1) The BS, who knew little about my other health issues, just suggested taking either a SERM or an AI, and would have left it up to my primary care doc to prescribe and follow up. She just emphasized that I was high risk and that the drugs could reduce my risk. It didn't seem like she had any preferences for which drug to take.

2) I had a second opinion consultation with a doc specializing in "high risk" patients at a NCI-designated cancer center. I brought all my records and we had a long talk about my co-morbidities, and she initially recommended raloxifene, as long as my rheumatologist approved (due to blood clot risk and other drugs taken for lupus). Since I am overweight, she did mention trying to get my BMI down. She later called me on the phone to say she had re-considered after taking a second look at my health records, and said that she could not recommend any of the drugs at this time. "First, do no harm" is what she said.

3) I later had another consult with my original BS about the possibility of BMX, which she initially seemed to think was an over-reaction. This time we went through my health history, and she agreed that BMX was a legitimate choice in my case, as was continued heightened surveillance. She didn't think I needed to be in any hurry to make a decision.

Continuing with six month surveillance for now, still thinking about BMX.

Barb

Lea7777

Light1Candle Barb, Good to know what you were told. Hope your 2019 surveillances go well. And of course beyond.

I like the "First do no harm!"

Oley809

AWB,

Hi! What did tamoxifen do to your breast density? I have researched this and am unable to find a link referencing it.

Trisha

Lea7777

"AWB,

Hi! What did tamoxifen do to your breast density? I have researched this and am unable to find a link referencing it.

Trisha"

It is supposed to make the breasts less dense.
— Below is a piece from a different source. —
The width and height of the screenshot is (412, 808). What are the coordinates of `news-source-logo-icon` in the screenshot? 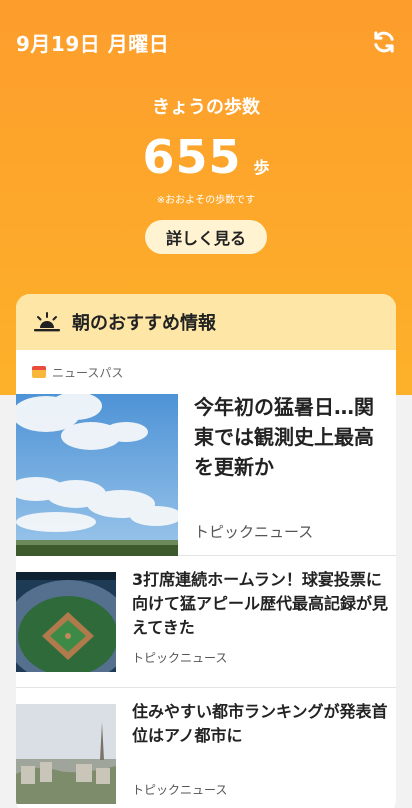 It's located at (39, 372).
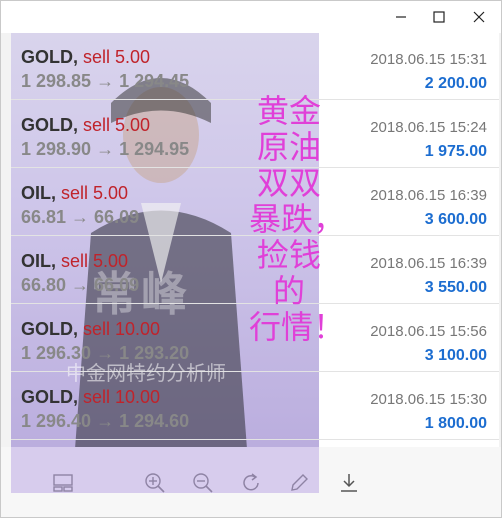  Describe the element at coordinates (106, 353) in the screenshot. I see `trade-price: 1 296.30 → 1 293.20` at that location.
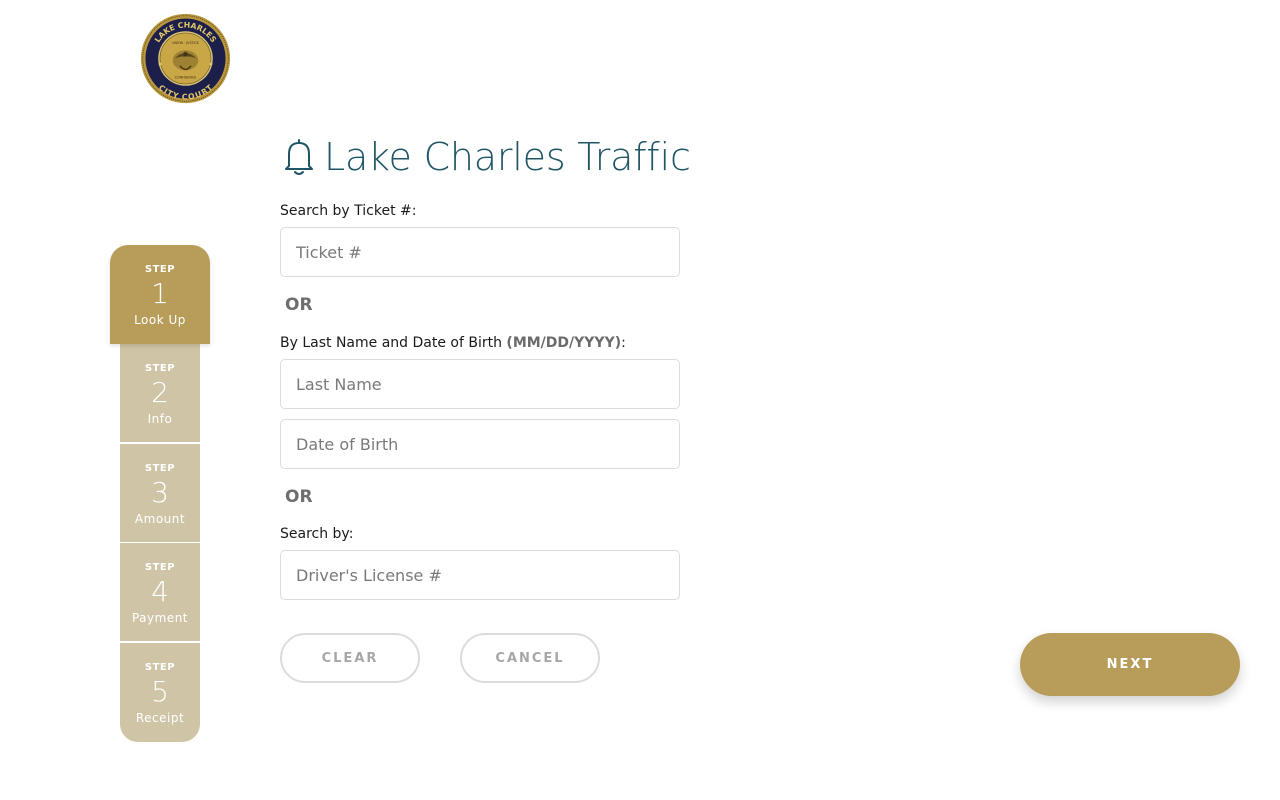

At my last breast-centered visit, the doctor at Mayo said she could feel that Evista/Raloxifene had slightly reduced the density of my breasts after taking it about a year. And Evista/Raloxifene is less potent than Tamoxifen. I'll see if I can find one later.
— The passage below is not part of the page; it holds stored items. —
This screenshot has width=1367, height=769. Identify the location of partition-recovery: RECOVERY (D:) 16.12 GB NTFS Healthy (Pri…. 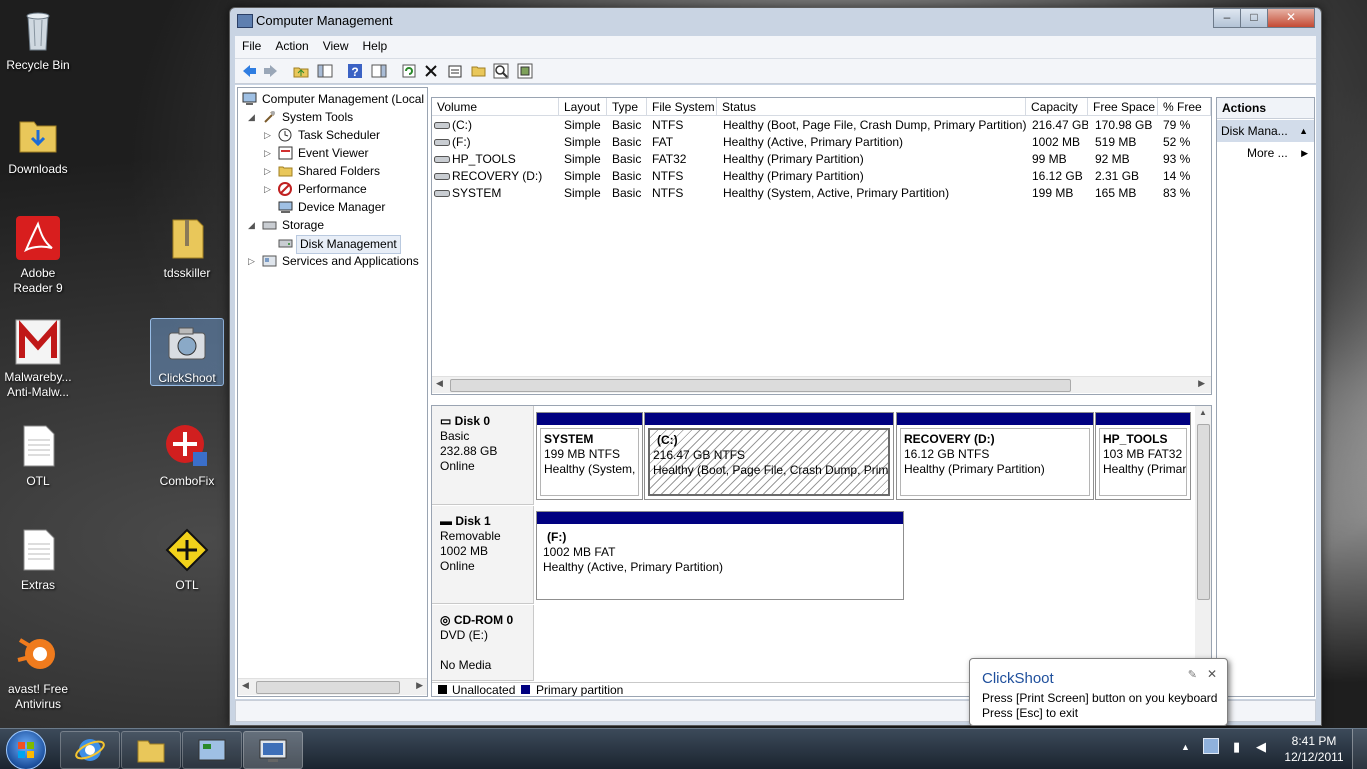
(995, 456).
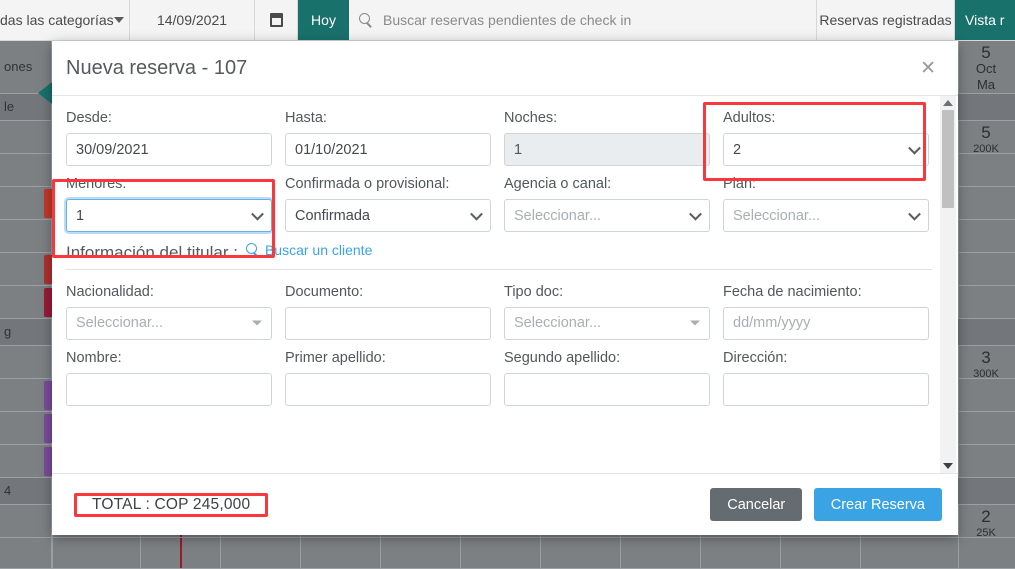 The height and width of the screenshot is (569, 1015). I want to click on field-adultos: Adultos: 2, so click(826, 138).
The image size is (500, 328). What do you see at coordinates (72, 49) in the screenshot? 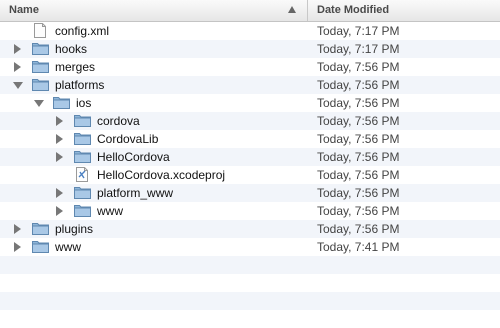
I see `file-name: hooks` at bounding box center [72, 49].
Update. Replacement for #1 Oncologist who retired: This guy is very much in favor of taking whatever drug is tolerated and did not have a big preference between SERMs or AIs. When I asked, "What about the women who cannot take any of these drugs?" His answer surprised me a little, which was, "We don't find that happening because we switch them to a different drug until they find one they can tolerate."

I cited stats that state up to 50% of women on the drugs do not complete a 5-year course. His answer to that surprised me even more, which was, "Sometimes they forget to take their pills." This guy was NOT a clueless, arrogant jerk, as that answer might imply. He was very kind, attentive, and spent way longer with me than a normal appointment and thanked ME at the end. But it shows what some male doctors think about the behavior of their women patients.